Try it » The answer is the line that contains "Parampariya (887, 1087)" followed by every later line of the entries below, each repeated exactly, and nothing else.

[Dataset entries]

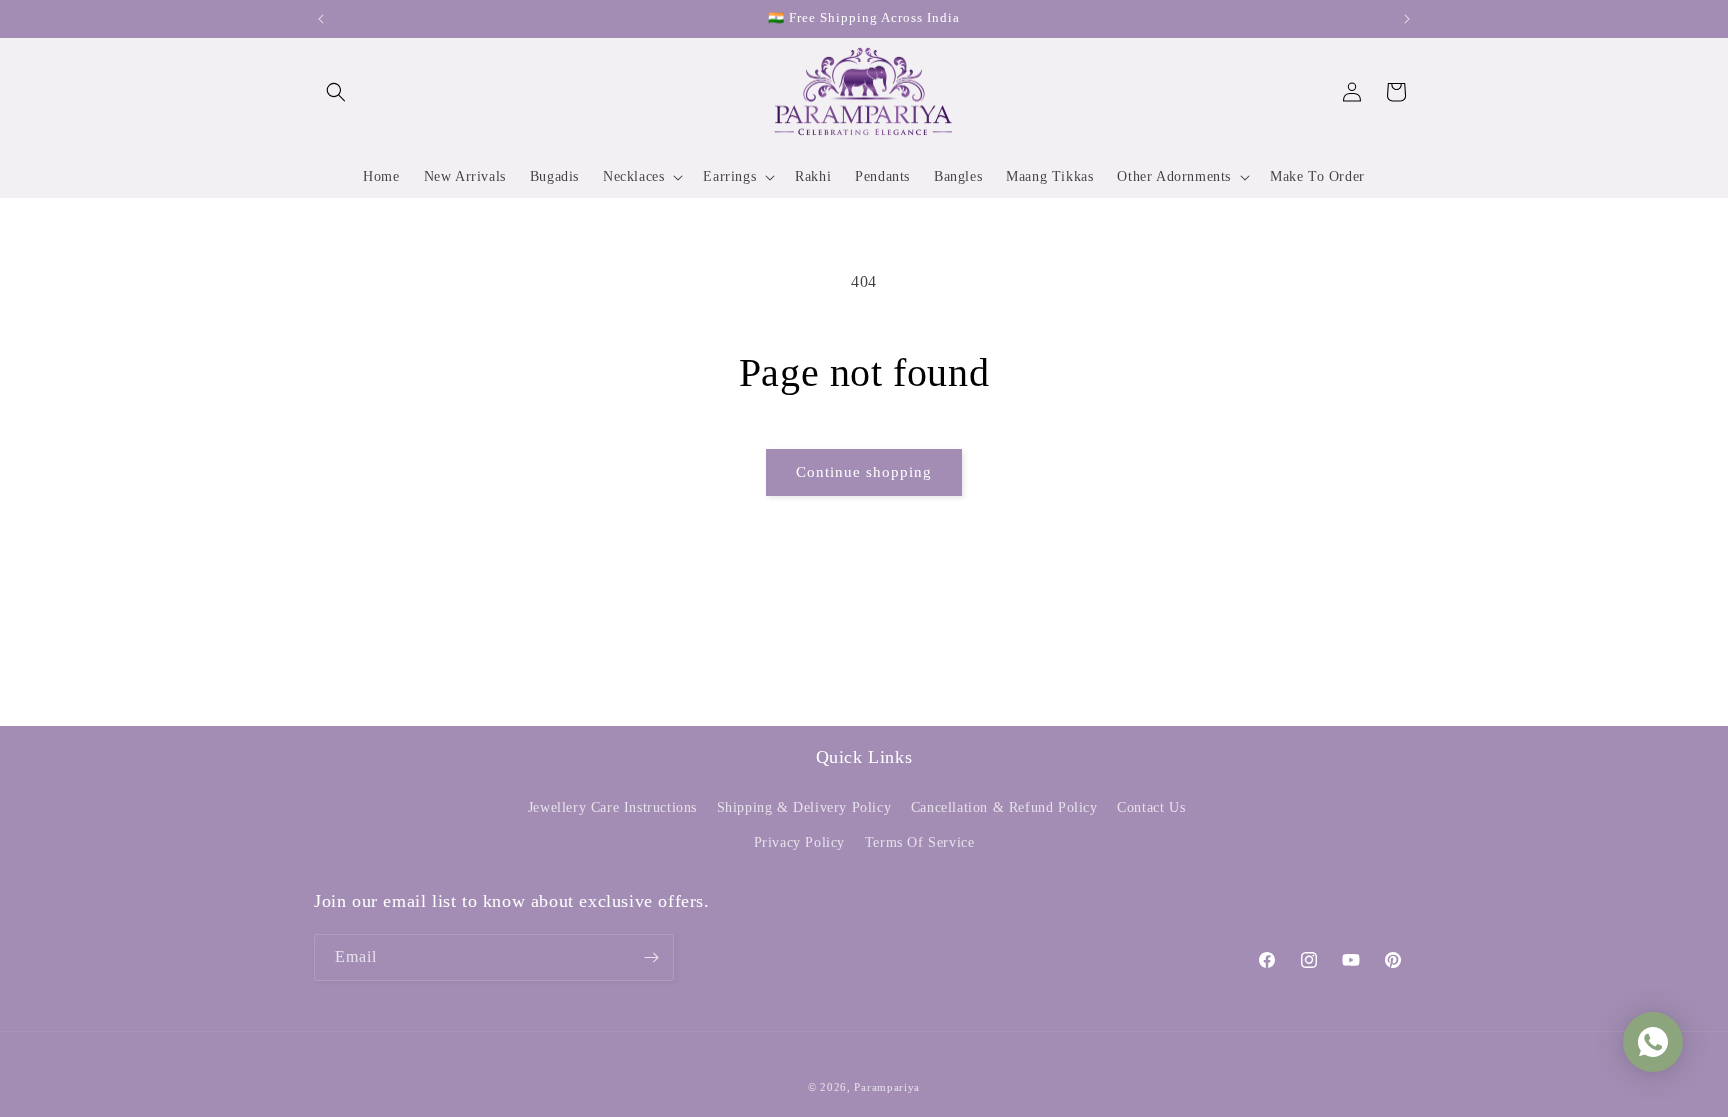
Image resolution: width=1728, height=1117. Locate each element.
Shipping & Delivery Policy (804, 807)
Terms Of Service (920, 842)
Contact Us (1151, 807)
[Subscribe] (651, 957)
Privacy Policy (799, 842)
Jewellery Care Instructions (612, 807)
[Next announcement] (1407, 19)
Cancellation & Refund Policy (1004, 807)
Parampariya (887, 1087)
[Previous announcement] (321, 19)
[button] (336, 92)
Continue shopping (864, 472)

Output for this exercise »
Parampariya (887, 1087)
[Previous announcement] (321, 19)
[button] (336, 92)
Continue shopping (864, 472)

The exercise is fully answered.